----- Records supplied -----

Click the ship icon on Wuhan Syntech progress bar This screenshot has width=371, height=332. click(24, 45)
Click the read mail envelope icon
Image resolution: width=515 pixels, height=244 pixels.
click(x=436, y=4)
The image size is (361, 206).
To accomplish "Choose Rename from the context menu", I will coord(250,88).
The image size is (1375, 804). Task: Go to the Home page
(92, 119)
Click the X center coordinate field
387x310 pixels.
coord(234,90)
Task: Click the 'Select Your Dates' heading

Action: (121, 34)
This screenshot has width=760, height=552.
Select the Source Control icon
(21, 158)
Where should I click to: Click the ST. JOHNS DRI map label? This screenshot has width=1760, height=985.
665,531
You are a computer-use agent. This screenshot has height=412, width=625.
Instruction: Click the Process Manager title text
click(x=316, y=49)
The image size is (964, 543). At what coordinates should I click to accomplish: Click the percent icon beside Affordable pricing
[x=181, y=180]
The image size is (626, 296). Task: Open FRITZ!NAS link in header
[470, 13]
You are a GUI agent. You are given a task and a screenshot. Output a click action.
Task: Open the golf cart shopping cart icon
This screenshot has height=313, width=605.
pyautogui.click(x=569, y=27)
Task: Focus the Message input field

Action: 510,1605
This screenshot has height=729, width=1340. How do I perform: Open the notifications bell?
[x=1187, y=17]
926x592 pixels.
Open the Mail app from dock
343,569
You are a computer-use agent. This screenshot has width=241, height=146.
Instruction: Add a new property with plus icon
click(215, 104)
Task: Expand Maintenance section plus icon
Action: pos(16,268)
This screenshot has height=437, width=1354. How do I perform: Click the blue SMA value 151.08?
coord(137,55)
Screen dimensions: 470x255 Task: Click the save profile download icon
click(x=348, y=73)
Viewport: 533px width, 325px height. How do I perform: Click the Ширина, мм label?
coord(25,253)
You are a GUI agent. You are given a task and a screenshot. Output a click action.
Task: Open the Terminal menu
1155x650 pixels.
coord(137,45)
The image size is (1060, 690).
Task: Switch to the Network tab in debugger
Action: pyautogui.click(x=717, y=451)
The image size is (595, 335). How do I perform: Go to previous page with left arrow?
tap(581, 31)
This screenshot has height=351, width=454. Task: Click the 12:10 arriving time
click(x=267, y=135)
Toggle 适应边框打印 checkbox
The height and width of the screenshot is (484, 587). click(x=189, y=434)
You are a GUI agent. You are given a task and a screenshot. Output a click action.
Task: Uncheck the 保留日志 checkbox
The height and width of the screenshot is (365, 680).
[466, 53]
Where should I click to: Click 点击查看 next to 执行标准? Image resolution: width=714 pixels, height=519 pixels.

-----

Given task = Update the listing above by replacing every occurrence of "computer-use agent" with "desktop automation agent", leaving all other text unchanged.

Finished task =
Click the ship icon on Wuhan Syntech progress bar This screenshot has width=371, height=332. click(24, 45)
Click the read mail envelope icon
Image resolution: width=515 pixels, height=244 pixels.
click(x=436, y=4)
The image size is (361, 206).
To accomplish "Choose Rename from the context menu", I will coord(250,88).
The image size is (1375, 804). Task: Go to the Home page
(92, 119)
Click the X center coordinate field
387x310 pixels.
coord(234,90)
Task: Click the 'Select Your Dates' heading

Action: (121, 34)
This screenshot has width=760, height=552.
Select the Source Control icon
(21, 158)
Where should I click to: Click the ST. JOHNS DRI map label? This screenshot has width=1760, height=985.
665,531
You are a desktop automation agent. This screenshot has height=412, width=625.
Instruction: Click the Process Manager title text
click(x=316, y=49)
The image size is (964, 543). At what coordinates should I click to accomplish: Click the percent icon beside Affordable pricing
[x=181, y=180]
The image size is (626, 296). Task: Open FRITZ!NAS link in header
[470, 13]
You are a GUI agent. You are given a task and a screenshot. Output a click action.
Task: Open the golf cart shopping cart icon
This screenshot has height=313, width=605.
pyautogui.click(x=569, y=27)
Task: Focus the Message input field

Action: 510,1605
This screenshot has height=729, width=1340. How do I perform: Open the notifications bell?
[x=1187, y=17]
926x592 pixels.
Open the Mail app from dock
343,569
You are a desktop automation agent. This screenshot has width=241, height=146.
Instruction: Add a new property with plus icon
click(215, 104)
Task: Expand Maintenance section plus icon
Action: pos(16,268)
This screenshot has height=437, width=1354. How do I perform: Click the blue SMA value 151.08?
coord(137,55)
Screen dimensions: 470x255 Task: Click the save profile download icon
click(x=348, y=73)
Viewport: 533px width, 325px height. How do I perform: Click the Ширина, мм label?
coord(25,253)
You are a GUI agent. You are given a task and a screenshot. Output a click action.
Task: Open the Terminal menu
1155x650 pixels.
coord(137,45)
The image size is (1060, 690).
Task: Switch to the Network tab in debugger
Action: pyautogui.click(x=717, y=451)
The image size is (595, 335). How do I perform: Go to previous page with left arrow?
tap(581, 31)
This screenshot has height=351, width=454. Task: Click the 12:10 arriving time
click(x=267, y=135)
Toggle 适应边框打印 checkbox
The height and width of the screenshot is (484, 587). click(x=189, y=434)
You are a GUI agent. You are given a task and a screenshot. Output a click action.
Task: Uncheck the 保留日志 checkbox
The height and width of the screenshot is (365, 680).
[466, 53]
Where should I click to: Click 点击查看 next to 执行标准? Image resolution: width=714 pixels, height=519 pixels.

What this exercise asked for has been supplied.